1. Mix together the dry ingredients Take a large bowl and sieve the self-raising flour, baking powder and cocoa powder above it. Add the salt and the sugar and mix it all together using a whisk or a spoon. Make a well in the middle of the dry mixture
2. Mix together the wet ingredients Take a smaller bowl and add the eggs, molasses/treacle, sunflower oil, milk and vanilla essence to it. Lightly mix it together using a whisk. It doesn’t have to be a nice smooth mix; just make sure the eggs are beaten through.
3. Add wet mix to dry mix Now, pour the wet ingredients into the well in the dry mixture. The molasses are probably sticking to bowl you’re pouring them out off – scrape them out and into the dry ingredients. Mix everything together until you’ve got a nice, smooth batter. I used a hand mixer for this.
4. Prepare the tin & pour it in Grease the tin of your choosing and line the bottom of it with a bit of parchment paper. Lightly flour the sides of the tin as well. Pour in the chocolatey mixture.
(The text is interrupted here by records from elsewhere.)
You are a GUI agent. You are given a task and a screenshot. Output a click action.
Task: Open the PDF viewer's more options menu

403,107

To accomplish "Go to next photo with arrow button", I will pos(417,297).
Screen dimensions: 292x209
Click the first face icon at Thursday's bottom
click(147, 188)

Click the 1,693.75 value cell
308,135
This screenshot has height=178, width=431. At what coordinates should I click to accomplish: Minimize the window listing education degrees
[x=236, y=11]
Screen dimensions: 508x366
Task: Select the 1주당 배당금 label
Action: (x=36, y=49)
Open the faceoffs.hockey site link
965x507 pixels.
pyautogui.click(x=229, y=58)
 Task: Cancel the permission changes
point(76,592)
5. Bake! Put the tin in the oven and bake the cake for about 45 minutes or until a skewer comes out clean. The cake will have risen quite a bit, which is good! That’s what we need. When it’s done, take it out of the oven and let it cool for about 10 minutes before taking it out of the tin and letting it cool further on a cooling rack.
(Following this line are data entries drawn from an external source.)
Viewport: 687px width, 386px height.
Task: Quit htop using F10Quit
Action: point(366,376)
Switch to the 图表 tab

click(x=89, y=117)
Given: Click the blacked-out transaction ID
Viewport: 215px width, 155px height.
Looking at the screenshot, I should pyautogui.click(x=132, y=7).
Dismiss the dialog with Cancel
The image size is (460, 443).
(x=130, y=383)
While the cake is in the oven, you can start preparing the filling and the ganache. No need to hurry; the cake takes a long time to bake, and the ganache and filling are done in a jiffy. Have a cup of tea first!
6. Prepare the filling Put the whipping cream in a bowl and add the sugar required to whip it up (it’s usually on the packaging). Also add some kind of stabiliser. In the Netherlands, we’ve got something called ‘Klop-Fix’ which helps the whipped cream stay stiff. If you have something similar where you come from: add it! Whip up the whipped cream until it’s nice and stiff. Keep an eye on it, because you don’t want to end up with butter! Slice the strawberries and then mix these through the whipped cream as well. Put the filling in the fridge until you’re ready to use it.
7. Prepare the ganache Put the chocolate and the cream together in a heat-proof bowl and melt the chocolate in a bain marie. After it’s melted properly, pour the mixture in the bowl of your stand mixer (if you don’t have one – just pour it in another bowl and get out your hand mixer). Let it cool down for a little while and then whip it up on a high speed until you’ve got a stiff mix. If you’re having trouble whipping it up, put the bowl in the fridge for 5 to 10 minutes and then try again.
8. Add the filling to the cake When the cake has cooled down completely, it’s time to add the filling. Carefully and precisely slice the cake in two halves. Spread out the 3 or 4 tablespoons of strawberry jam over the bottom half evenly. Then, add the whipped cream filling on top of the jam and spread it out carefully as well. Lastly, place the top of the cake on top of the filling.
9. Ice the cake with ganache Get out your ganache and slather it on top of your cake and onto the sides. I used a palette knife, but if you don’t have that you can also use a regular knife. You can be as neat as you like; smooth out the edges or don’t, it’s up to you! Lastly, decorate the cake with leftover strawberries or other berries you’ve got.
And that’s it! Your delicious chocolate cake with strawberries, cream and ganache is done! Enjoy!